O complexo insulina-anticorpo apresenta meia-vida sérica maior que a da insulina livre. Com o tempo, a ligação se enfraquece e ocorre liberação randômica da insulina do anticorpo. É nesse momento que a hipoglicemia ocorre, decorrente de uma liberação inapropriada de insulina em níveis glicêmicos normais.
Também em decorrência da maior meia-vida sérica do complexo, a relação insulina/peptídeo C tende a ser > 1. Esse cenário só é encontrado em outra situação clínica, o hiperinsulinismo exógeno (onde os níveis de peptídeo C encontram-se suprimidos). Na paciente em questão, a relação insulina/peptídeo C (com as unidades convertidas apropriadamente) era de 1.4.
A síndrome da hiperinsulinemia autoimune pode ser confundida com insulinoma ou outras condições de hiperinsulinismo endógeno, o que pode levar a exames/procedimentos invasivos desnecessários quando diagnóstico não é considerado [4].
Em até 80% dos pacientes, a remissão ocorre de maneira espontânea em 3-6 meses. A síndrome pode estar associada a outros distúrbios autoimunes ou até medicamentos.
A base do tratamento envolve o fracionamento de refeições com baixo teor de carboidratos para prevenir picos de insulina. A imunossupressão com corticoterapia pode ser utilizada em casos de hipoglicemias importantes, com o intuito de diminuir a titulação de anticorpos circulantes e auxiliar no controle glicêmico.
Alguns pontos de aprendizagem sobre o caso que você não pode esquecer:
- Hipoglicemia sintomática não é um evento esperado em indivíduos saudáveis sem tratamento medicamentoso para diabetes mellitus. Confirmar a tríade de Whipple é importante para estabelecer a causalidade da hipoglicemia com os sintomas do paciente.
- Disfunções orgânicas e distúrbios hormonais podem se manifestar com hipoglicemia. Esses quadros não necessitam de investigação adicional específica para hipoglicemia.

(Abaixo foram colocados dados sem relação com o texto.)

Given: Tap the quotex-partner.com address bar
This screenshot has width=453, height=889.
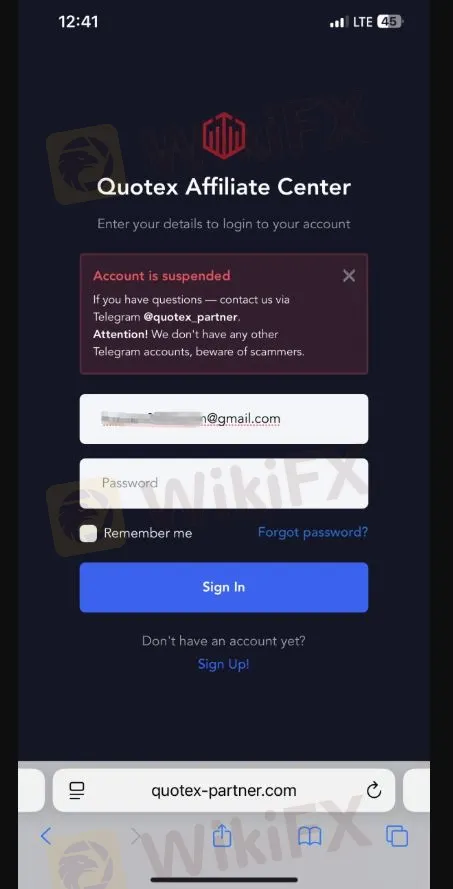Looking at the screenshot, I should point(224,790).
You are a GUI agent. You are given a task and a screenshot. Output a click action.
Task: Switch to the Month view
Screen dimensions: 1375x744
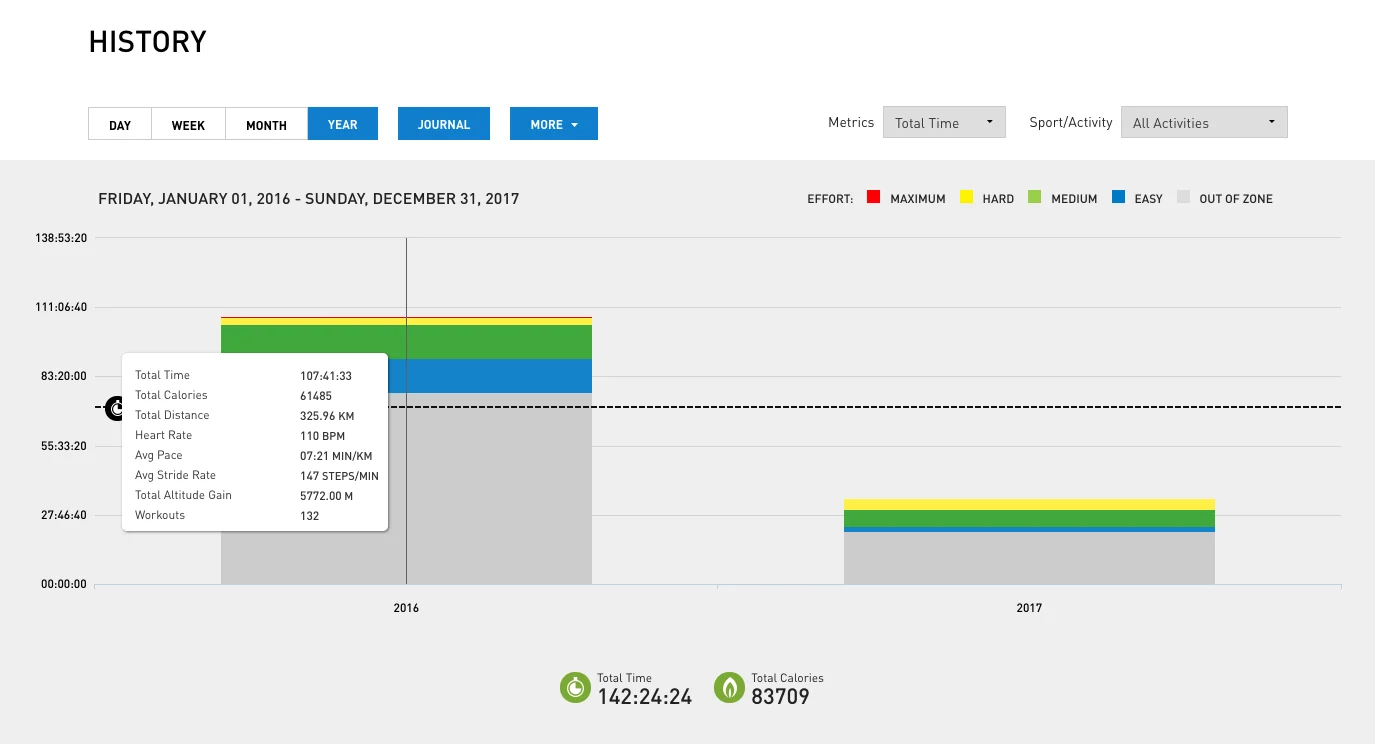click(266, 124)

- Abuso de álcool ou medicamentos podem atuar como confundidores na avaliação. Distúrbios factícios também podem ser de difícil diagnóstico e devem ser suspeitados em indivíduos saudáveis com hipoglicemia.
- A investigação de hipoglicemia sem causa aparente começa com a dosagem da insulina sérica, pró-insulina e peptídeo C durante o episódio hipoglicêmico. A dosagem da insulina aumentada confirma o hiperinsulinismo. A pró-insulina e o peptídeo C ajudam a determinar se o excesso de insulina é endógeno ou exógeno.

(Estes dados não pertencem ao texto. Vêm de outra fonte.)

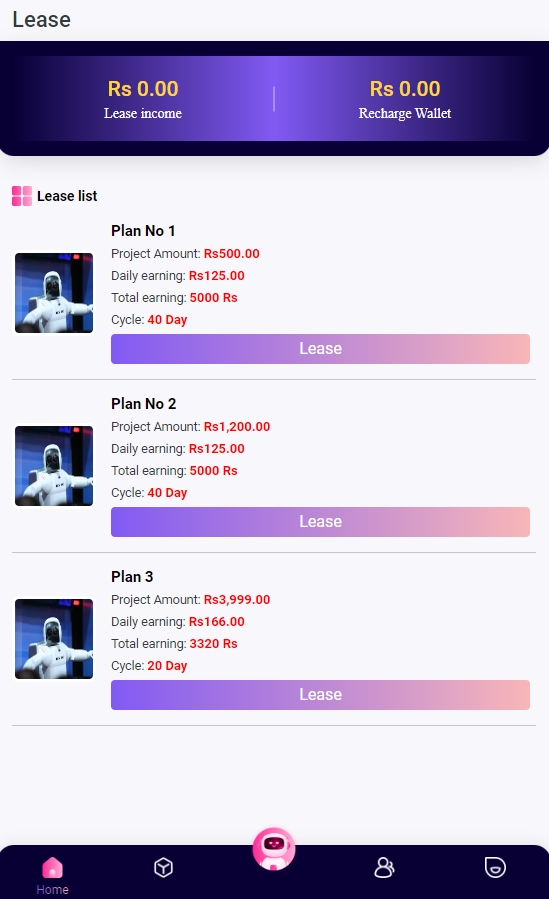The height and width of the screenshot is (899, 549).
Task: Click the Plan No 1 title
Action: click(x=143, y=230)
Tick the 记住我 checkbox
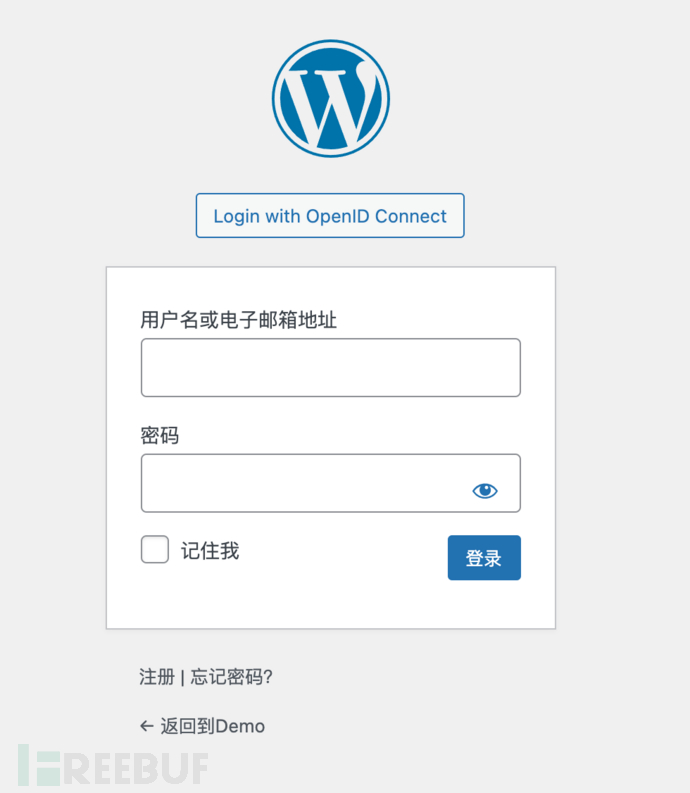The height and width of the screenshot is (793, 690). (x=155, y=549)

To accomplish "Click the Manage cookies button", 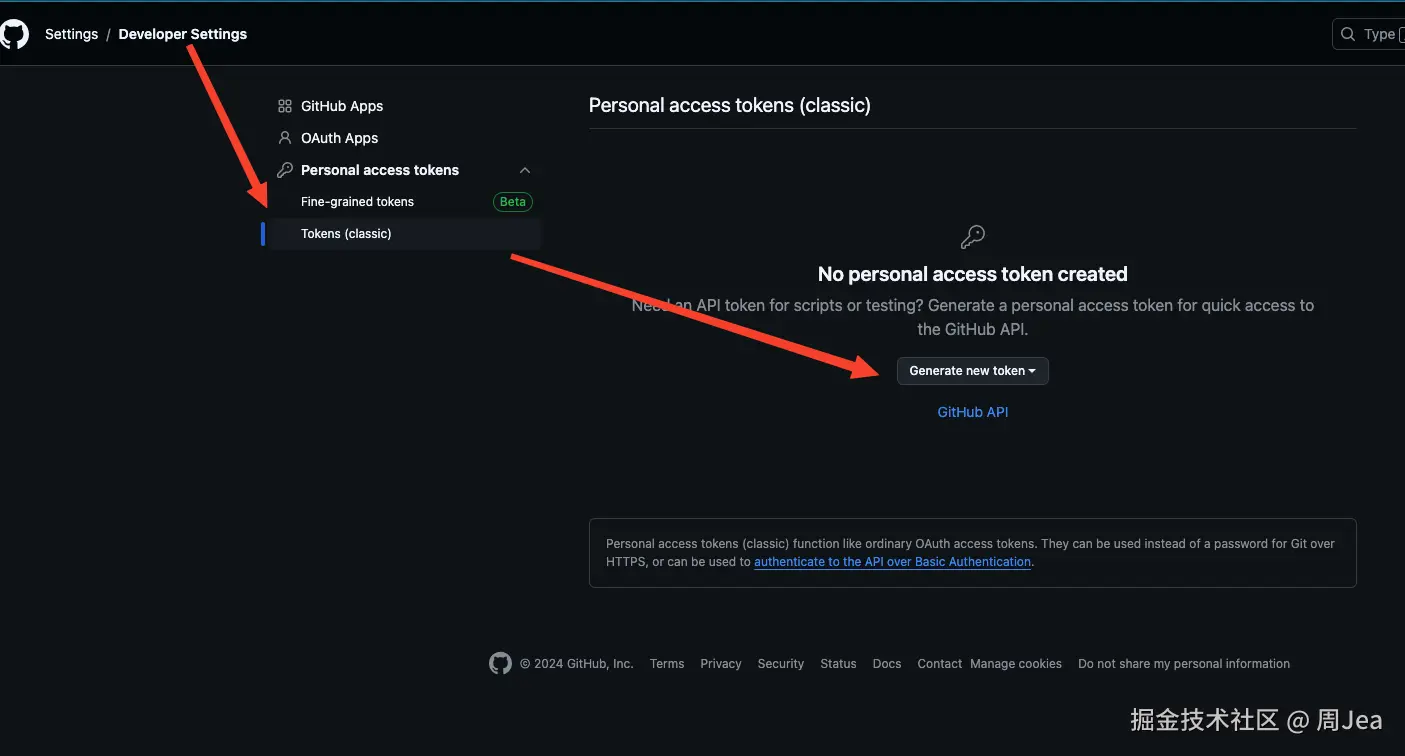I will tap(1016, 664).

- A síndrome da hiperinsulinemia autoimune é uma condição rara que cursa com produção de anticorpos anti-insulina e pode ser confundida com outros diagnósticos como insulinoma. A dosagem de anticorpos anti-insulina pode evitar exames complementares invasivos desnecessários no cenário de investigação de hiperinsulinismo endógeno. O tratamento é feito com adequação dietética e imunossupressão até melhora dos títulos dos anticorpos.